Updated on September 18, 2022

Comments

  • Zapto
    Zapto over 1 year

    I need to migrate my shares from an old Server (server2003 DomainA.co.uk) to a new server (2008R2 DomainB.Local) these are on different domains. My major problem is I need to keep share permissions on each of these shares. (There are hundreds)

    All the old shares have got Useraccount\DomainB.Local users with permissions on them. But are physically stored on a server in DomainA.co.uk. The server in DomainB has got a DFS share and this is where I will be storing the data. I just need help migrating the shares and setting the permissions.

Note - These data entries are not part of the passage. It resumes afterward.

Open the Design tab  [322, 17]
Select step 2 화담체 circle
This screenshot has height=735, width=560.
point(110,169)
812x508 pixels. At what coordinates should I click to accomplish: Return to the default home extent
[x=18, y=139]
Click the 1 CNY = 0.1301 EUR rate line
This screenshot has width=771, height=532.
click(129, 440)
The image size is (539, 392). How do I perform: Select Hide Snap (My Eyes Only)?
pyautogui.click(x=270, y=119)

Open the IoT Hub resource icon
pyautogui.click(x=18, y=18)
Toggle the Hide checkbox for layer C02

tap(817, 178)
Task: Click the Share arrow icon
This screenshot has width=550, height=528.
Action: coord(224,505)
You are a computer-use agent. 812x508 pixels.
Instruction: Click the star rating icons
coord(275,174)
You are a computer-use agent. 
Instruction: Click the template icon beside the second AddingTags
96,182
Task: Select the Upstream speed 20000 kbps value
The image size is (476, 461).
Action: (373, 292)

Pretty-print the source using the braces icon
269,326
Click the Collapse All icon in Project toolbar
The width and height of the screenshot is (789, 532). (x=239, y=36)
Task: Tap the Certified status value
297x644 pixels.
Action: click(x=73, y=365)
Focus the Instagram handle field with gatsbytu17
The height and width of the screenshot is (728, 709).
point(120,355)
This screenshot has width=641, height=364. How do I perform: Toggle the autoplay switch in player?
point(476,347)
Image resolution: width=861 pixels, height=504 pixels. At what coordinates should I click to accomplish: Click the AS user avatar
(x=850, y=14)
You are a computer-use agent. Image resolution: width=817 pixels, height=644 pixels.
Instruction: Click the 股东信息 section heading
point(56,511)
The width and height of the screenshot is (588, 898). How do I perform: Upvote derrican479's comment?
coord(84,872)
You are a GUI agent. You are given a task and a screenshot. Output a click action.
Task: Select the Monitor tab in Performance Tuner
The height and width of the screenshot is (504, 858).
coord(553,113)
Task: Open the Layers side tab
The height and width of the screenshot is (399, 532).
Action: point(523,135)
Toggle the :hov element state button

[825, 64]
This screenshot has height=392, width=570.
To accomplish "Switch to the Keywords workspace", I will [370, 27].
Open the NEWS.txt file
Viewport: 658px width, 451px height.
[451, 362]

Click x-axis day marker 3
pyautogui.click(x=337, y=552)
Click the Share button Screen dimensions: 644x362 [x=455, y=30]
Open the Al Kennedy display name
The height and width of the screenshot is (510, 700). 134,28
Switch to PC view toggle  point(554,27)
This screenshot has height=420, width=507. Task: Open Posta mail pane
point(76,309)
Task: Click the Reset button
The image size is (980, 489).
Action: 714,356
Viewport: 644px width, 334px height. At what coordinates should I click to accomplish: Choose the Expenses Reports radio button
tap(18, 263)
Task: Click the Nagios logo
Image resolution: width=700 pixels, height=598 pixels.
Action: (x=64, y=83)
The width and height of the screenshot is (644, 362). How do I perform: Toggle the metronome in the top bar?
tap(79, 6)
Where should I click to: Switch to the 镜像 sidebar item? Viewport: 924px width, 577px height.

    Doing it manually isn’t an option. PowerShell maybe?

    • Spence
      Spence about 12 years
      Are you really talking about "share permissions" or are you talking about NTFS ACLs?
    • Zapto
      Zapto about 12 years
      both NTFS ACL's and Share permissions.
    • Rob Moir
      Rob Moir about 12 years
      Do these domains trust one another? Are you trying to move the data to "DomainB" while still allowing users from "DomainA" to have access? "DomainA\Robert" and "DomainB\Robert" are two totally different user entities, so copying over ACLs for "Robert" on "DomainA" will not allow the user "Robert" on "DomainB" to access that data.
    • Zapto
      Zapto about 12 years
      The domains trust each other. No domainA users do not need to access domainB.
  • joeqwerty
    joeqwerty about 12 years
    Mark: Does this hold true for the NTFS permissions? These are two distinctly separate AD domains, if I read the question correctly.
  • MDMarra
    MDMarra about 12 years
    Ah, I misread that portion, it was a bit confusing. If there is a trust between the two, which it sounds like, this should still work, but I don't have a test environment to replicate this in.
  • Spence
    Spence about 12 years
    It will copy NTFS ACLs even across trust relationships.